Later in life, her feminist awakening and having tenure challenged in her first teaching position also had a huge impact. Both happened while she was at the Catholic University of America and are explored in two chapters in the book. Becoming a feminist and fighting against the unfair challenge of tenure made her more determined to speak out against injustice, especially against women in the church.

What did you learn about Elizabeth Johnson that surprised you the most?

I really enjoyed hearing the stories about her childhood growing up in Brooklyn. I talked not only to her about her early life, but also to her siblings and childhood friends. I also had access to the archives of her papers at the University of Notre Dame Library, which were extensive and very well organized.

It was amazing to see her handprint in her baby book, stories she wrote in elementary school, and the gold stars on her early report cards. I included a lot of these details in the book.

Some of her detractors might be surprised to learn that she has very fond memories of the pre-Vatican II church, where her early faith was nurtured. Of course, she also was very grateful for the Second Vatican Council and suspects she might not have stayed in religious life without it.

Elizbeth Johnson BookJacket

One of Johnson’s colleagues whom you interviewed for the book spoke of the way Johnson’s work builds a bridge between the classical Catholic tradition and modern insights like feminism. How do you see this?

This is Johnson’s greatest contribution, in my opinion. She is thoroughly grounded in the Catholic tradition, yet she is able to find new ways for the tradition to speak to women and other oppressed groups, and to the issues of our time, like the environment.

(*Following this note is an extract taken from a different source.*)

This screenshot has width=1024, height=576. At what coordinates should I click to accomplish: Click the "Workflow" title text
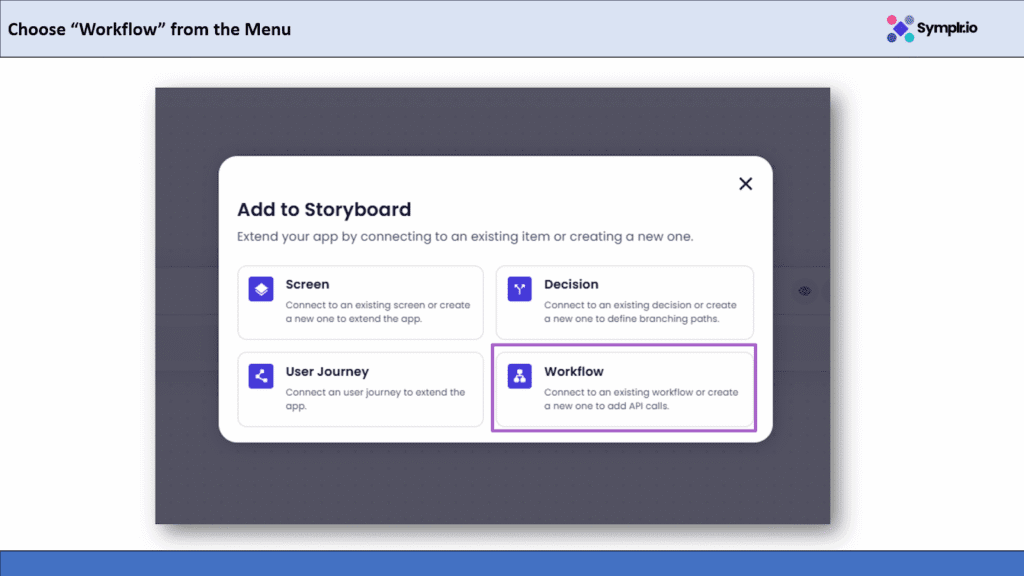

For example, in She Who Is, she uses the Hebrew Scriptures and church teaching on the Holy Spirit to argue for feminine images of the Divine. In Ask the Beasts, she puts Thomas Aquinas and Charles Darwin in conversation to address the environmental crisis.

Johnson loves Aquinas and Karl Rahner, and really knows her classic and contemporary theology. I loved sitting in on one of her seminars at Fordham University and talking to her students, who see her as something of a theological “rock star.”

But she also recognizes that theology is not just something done a long time ago by people who are now dead. Theology is a living thing – and she is, quite frankly, one of the leading Catholic theologians of our time.

What did the USCCB criticisms of Johnson’s work mean to her personally? What was the experience like for her?

It’s precisely because of Johnson’s great love for and dedication to the Catholic Church that the USCCB criticism was so painful for her. It’s been several years since that incident, so she was able to talk about it with some distance, but it was obvious to me how much that public rebuke hurt – after she has literally given her life to the church.

The good that came out of it, however, was the overwhelming support she received from people from so many walks of life: colleagues, other theologians, women religious, priests and even some bishops, former students, lay Catholics. There are literally boxes in the archives filled with letters of support from that time.

In the end, I think the U.S. bishops’ criticism of Quest for the Living God will be seen as part of a series of unfair attacks on women religious during that time in our church’s history.

What have you personally learned from writing about Elizabeth Johnson?

I am honored to have had the chance to help tell Elizabeth Johnson’s story. Talking to her about her own spiritual journey sparked a renewal in my own, reminding me that the “quest” for God is every Christian’s life work. The way she has wrestled with who God is throughout her life really inspires others to continue their own “questing for God.”